ITEMS:
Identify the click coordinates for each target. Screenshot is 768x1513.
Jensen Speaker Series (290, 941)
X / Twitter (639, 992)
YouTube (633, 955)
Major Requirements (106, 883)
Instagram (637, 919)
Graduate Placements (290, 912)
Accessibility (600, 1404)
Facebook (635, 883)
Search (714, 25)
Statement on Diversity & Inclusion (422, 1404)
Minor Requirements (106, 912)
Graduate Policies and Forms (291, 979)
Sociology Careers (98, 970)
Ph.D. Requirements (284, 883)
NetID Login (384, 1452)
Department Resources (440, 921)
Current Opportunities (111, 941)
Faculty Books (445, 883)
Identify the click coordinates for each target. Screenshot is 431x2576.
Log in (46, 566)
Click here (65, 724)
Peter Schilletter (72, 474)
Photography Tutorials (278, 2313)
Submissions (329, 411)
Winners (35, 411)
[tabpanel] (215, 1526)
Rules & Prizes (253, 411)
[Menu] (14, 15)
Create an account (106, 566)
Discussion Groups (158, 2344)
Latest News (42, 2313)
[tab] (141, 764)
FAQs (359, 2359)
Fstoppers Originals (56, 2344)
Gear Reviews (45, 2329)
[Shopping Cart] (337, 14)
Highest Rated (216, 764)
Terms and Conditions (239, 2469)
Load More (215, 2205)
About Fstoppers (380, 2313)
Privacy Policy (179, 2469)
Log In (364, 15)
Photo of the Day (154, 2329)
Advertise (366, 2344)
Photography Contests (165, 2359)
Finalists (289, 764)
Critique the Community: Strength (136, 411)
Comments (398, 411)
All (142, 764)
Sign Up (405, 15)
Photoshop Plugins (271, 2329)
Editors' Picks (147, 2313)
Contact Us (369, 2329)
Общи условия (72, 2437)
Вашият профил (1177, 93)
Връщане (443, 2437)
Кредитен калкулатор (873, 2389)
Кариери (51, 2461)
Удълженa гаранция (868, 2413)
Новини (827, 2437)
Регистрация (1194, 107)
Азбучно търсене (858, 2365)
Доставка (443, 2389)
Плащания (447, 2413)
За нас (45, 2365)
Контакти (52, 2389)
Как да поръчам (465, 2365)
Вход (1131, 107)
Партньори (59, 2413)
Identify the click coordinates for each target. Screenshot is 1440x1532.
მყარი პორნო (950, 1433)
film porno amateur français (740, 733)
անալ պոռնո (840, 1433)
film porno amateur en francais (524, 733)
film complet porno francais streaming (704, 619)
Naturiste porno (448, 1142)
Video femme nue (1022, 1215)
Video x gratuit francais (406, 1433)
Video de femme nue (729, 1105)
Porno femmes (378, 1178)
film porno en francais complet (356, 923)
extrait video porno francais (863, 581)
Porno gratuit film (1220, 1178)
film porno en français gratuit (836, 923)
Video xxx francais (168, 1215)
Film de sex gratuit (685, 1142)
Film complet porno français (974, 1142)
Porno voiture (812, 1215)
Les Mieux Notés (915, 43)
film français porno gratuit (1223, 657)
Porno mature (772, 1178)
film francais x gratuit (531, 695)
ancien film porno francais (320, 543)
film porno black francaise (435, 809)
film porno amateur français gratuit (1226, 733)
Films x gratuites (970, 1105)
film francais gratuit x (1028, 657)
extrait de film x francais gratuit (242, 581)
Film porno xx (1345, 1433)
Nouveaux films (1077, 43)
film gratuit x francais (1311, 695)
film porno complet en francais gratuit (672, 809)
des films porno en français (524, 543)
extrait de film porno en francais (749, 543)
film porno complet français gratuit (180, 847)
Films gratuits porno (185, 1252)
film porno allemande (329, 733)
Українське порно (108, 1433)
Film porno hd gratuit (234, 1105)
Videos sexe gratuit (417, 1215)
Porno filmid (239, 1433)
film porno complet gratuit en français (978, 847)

PROBLEM REQUIREMENTS: Reproduce every row above, character for character, without changing anything.

FINAL RESULT:
Identify the click coordinates for each target. Screenshot is 768x1513.
Jensen Speaker Series (290, 941)
X / Twitter (639, 992)
YouTube (633, 955)
Major Requirements (106, 883)
Instagram (637, 919)
Graduate Placements (290, 912)
Accessibility (600, 1404)
Facebook (635, 883)
Search (714, 25)
Statement on Diversity & Inclusion (422, 1404)
Minor Requirements (106, 912)
Graduate Policies and Forms (291, 979)
Sociology Careers (98, 970)
Ph.D. Requirements (284, 883)
NetID Login (384, 1452)
Department Resources (440, 921)
Current Opportunities (111, 941)
Faculty Books (445, 883)
Identify the click coordinates for each target. Screenshot is 431x2576.
Log in (46, 566)
Click here (65, 724)
Peter Schilletter (72, 474)
Photography Tutorials (278, 2313)
Submissions (329, 411)
Winners (35, 411)
[tabpanel] (215, 1526)
Rules & Prizes (253, 411)
[Menu] (14, 15)
Create an account (106, 566)
Discussion Groups (158, 2344)
Latest News (42, 2313)
[tab] (141, 764)
FAQs (359, 2359)
Fstoppers Originals (56, 2344)
Gear Reviews (45, 2329)
[Shopping Cart] (337, 14)
Highest Rated (216, 764)
Terms and Conditions (239, 2469)
Load More (215, 2205)
About Fstoppers (380, 2313)
Privacy Policy (179, 2469)
Log In (364, 15)
Photo of the Day (154, 2329)
Advertise (366, 2344)
Photography Contests (165, 2359)
Finalists (289, 764)
Critique the Community: Strength (136, 411)
Comments (398, 411)
All (142, 764)
Sign Up (405, 15)
Photoshop Plugins (271, 2329)
Editors' Picks (147, 2313)
Contact Us (369, 2329)
Общи условия (72, 2437)
Вашият профил (1177, 93)
Връщане (443, 2437)
Кредитен калкулатор (873, 2389)
Кариери (51, 2461)
Удълженa гаранция (868, 2413)
Новини (827, 2437)
Регистрация (1194, 107)
Азбучно търсене (858, 2365)
Доставка (443, 2389)
Плащания (447, 2413)
За нас (45, 2365)
Контакти (52, 2389)
Как да поръчам (465, 2365)
Вход (1131, 107)
Партньори (59, 2413)
Identify the click coordinates for each target. Screenshot is 1440x1532.
მყარი პორნო (950, 1433)
film porno amateur français (740, 733)
անալ պոռնո (840, 1433)
film porno amateur en francais (524, 733)
film complet porno francais streaming (704, 619)
Naturiste porno (448, 1142)
Video femme nue (1022, 1215)
Video x gratuit francais (406, 1433)
Video de femme nue (729, 1105)
Porno femmes (378, 1178)
film porno en francais complet (356, 923)
extrait video porno francais (863, 581)
Porno gratuit film (1220, 1178)
film porno en français gratuit (836, 923)
Video xxx francais (168, 1215)
Film de sex gratuit (685, 1142)
Film complet porno français (974, 1142)
Porno voiture (812, 1215)
Les Mieux Notés (915, 43)
film français porno gratuit (1223, 657)
Porno mature (772, 1178)
film francais x gratuit (531, 695)
ancien film porno francais (320, 543)
film porno black francaise (435, 809)
film porno amateur français gratuit (1226, 733)
Films x gratuites (970, 1105)
film francais gratuit x (1028, 657)
extrait de film x francais gratuit (242, 581)
Film porno xx (1345, 1433)
Nouveaux films (1077, 43)
film gratuit x francais (1311, 695)
film porno complet en francais gratuit (672, 809)
des films porno en français (524, 543)
extrait de film porno en francais (749, 543)
film porno complet français gratuit (180, 847)
Films gratuits porno (185, 1252)
film porno allemande (329, 733)
Українське порно (108, 1433)
Film porno hd gratuit (234, 1105)
Videos sexe gratuit (417, 1215)
Porno filmid (239, 1433)
film porno complet gratuit en français (978, 847)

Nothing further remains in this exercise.